-- Document text --
Cysts -Physiological

The Common Vein Copyright 2008

Ovarian Cysts

Ovarian cysts (follicles) are normal evolutions of the menstrual cycle but in certain instances the cyst physiology is altered for unknown reasons, causing the cyst to enlarge unusually, rupture in a different manner, or become hemorrhagic, resulting in a pain syndrome.

A variety of situations manifest structurally including;

Follicular rupture – mittelschmerz

Enlargement of the follicle without rupture

Hemorrhage into the follicle/cyst without rupture

Hemorrhage into the follicle/cyst with rupture

Hemorrhage into an endometrioma simulating hemorrhage into a follicle usually without rupture

The common result is a pain syndrome that commonly occurs in midcycle.

Physiologically, during each menstrual cycle, a normally functioning ovary produces multiple cysts called graafian follicles.  During the middle of the cycle, one cyst dominates and releases an egg.  The follicle then becomes the corpus luteum, which can mature to measure up to 2 cm.  If fertilization does not occur, the corpus luteum fibroses and is resorbed.  If fertilization does occur, the corpus luteum matures and enlarges initially, but later shrinks during pregnancy.  Ovarian cysts can be either follicular or luteal, and may respond to gonadotropins (including FSH).

Clinically the pain is different from mittelschmerz in that it may be more severe, prolonged, or  with a different character.  Sometimes the pain can simulate peritonitis.  Most importantly from a diagnostic standpoint, is that a mass is usually felt on clinical examination.

The diagnosis is confirmed by ultrasound which usually shows a cystic mass in the adnexa.  The cyst is either larger than the usual follicle, contains hemorrhage, or hemorrhage and large amounts of fluid are noted free in the pelvic cavity.  When the patient presents with peritonism, a CTscan is usually indicated and in the case of a ruptured cyst, induration of the greater omentum or proximity of the bleed to the anterior peritoneum is recognized together with the hemorrhagic cyst.  When an ovarian cyst ruptures, there is usually minimal blood loss.

-- Set of tasks --
1. Reproduce the part of the ovarian cysts text between "The Common Vein Copyright" and "a pain syndrome.", inclusive.
2. In the ovarian cysts text, how large can the corpus luteum grow as it matures?

-- Given records --
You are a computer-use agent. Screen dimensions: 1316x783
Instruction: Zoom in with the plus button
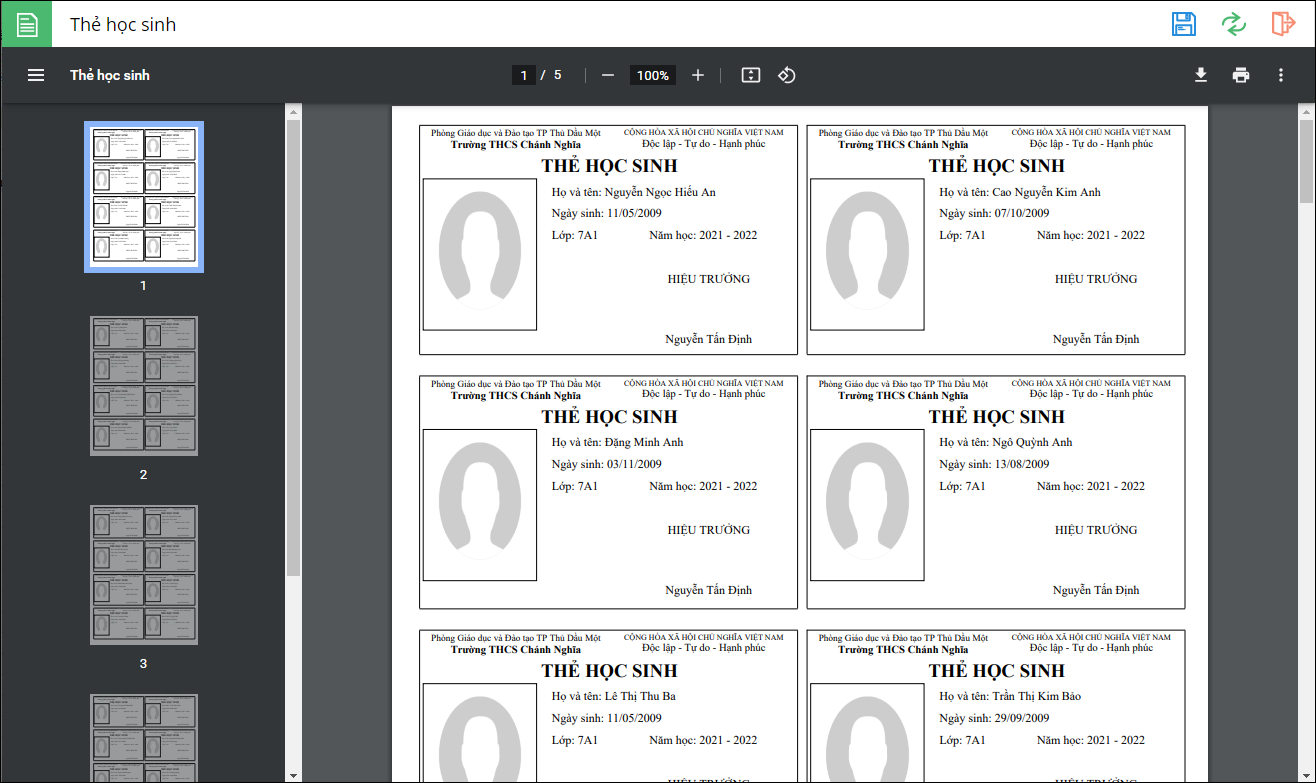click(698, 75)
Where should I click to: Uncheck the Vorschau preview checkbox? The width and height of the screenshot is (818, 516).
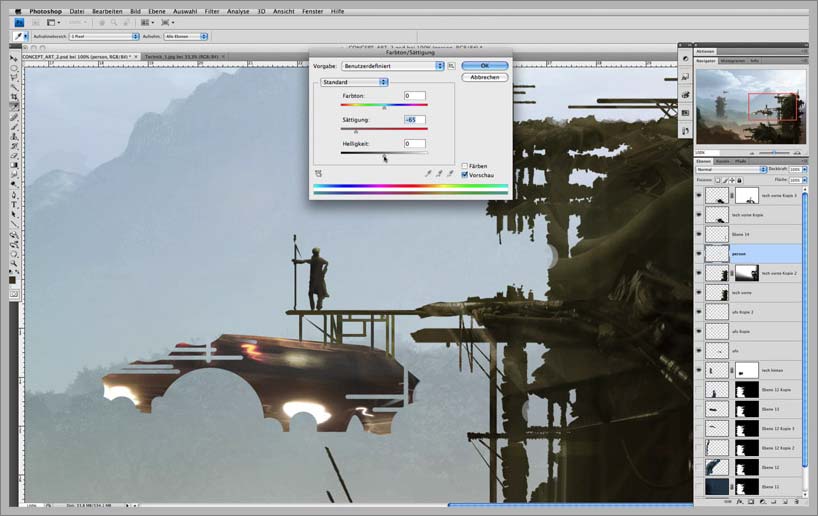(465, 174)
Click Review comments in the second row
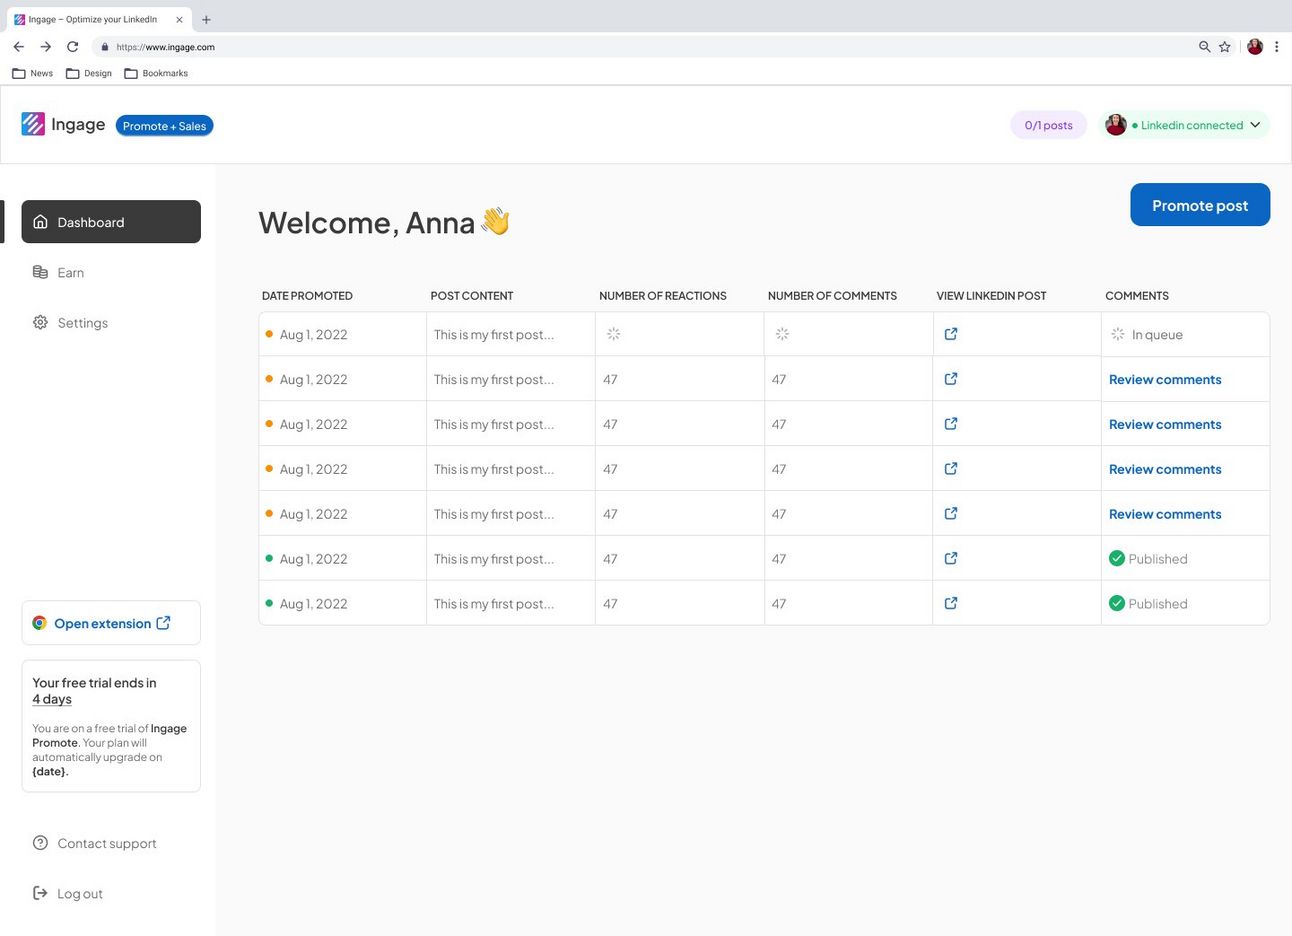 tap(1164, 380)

==

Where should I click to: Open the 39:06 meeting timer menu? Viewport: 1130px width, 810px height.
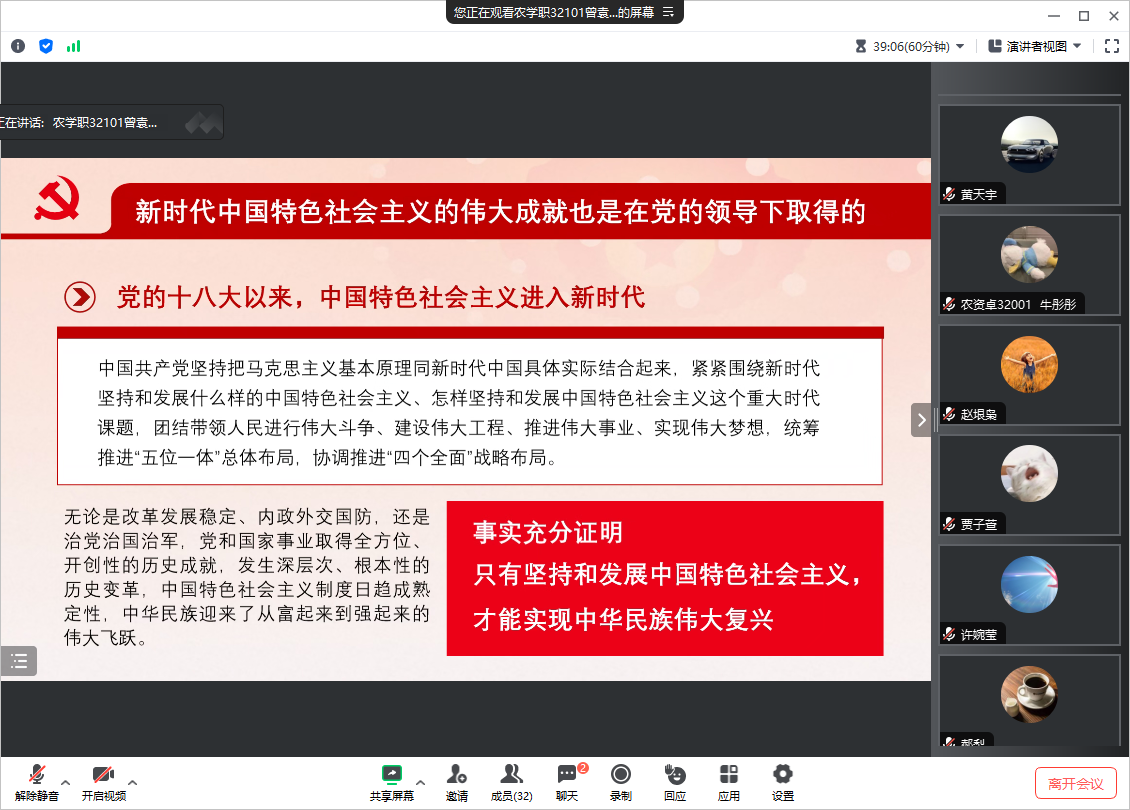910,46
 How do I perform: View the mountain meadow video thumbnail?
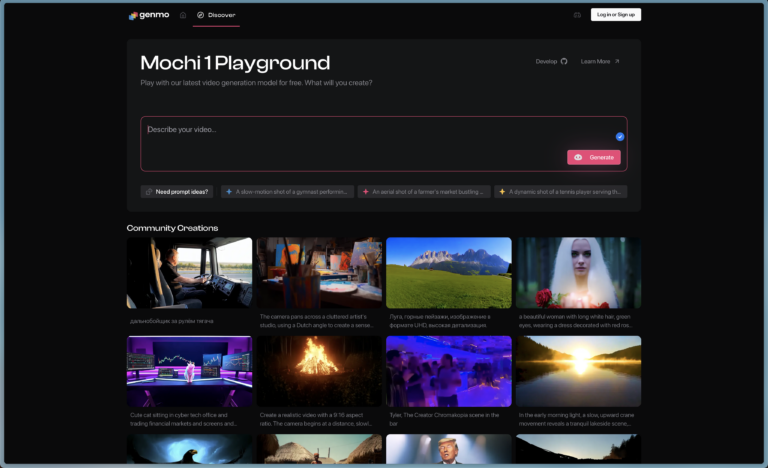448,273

-- Answers by item --
1.
The Common Vein Copyright 2008

Ovarian Cysts

Ovarian cysts (follicles) are normal evolutions of the menstrual cycle but in certain instances the cyst physiology is altered for unknown reasons, causing the cyst to enlarge unusually, rupture in a different manner, or become hemorrhagic, resulting in a pain syndrome.

2. Up to 2 cm.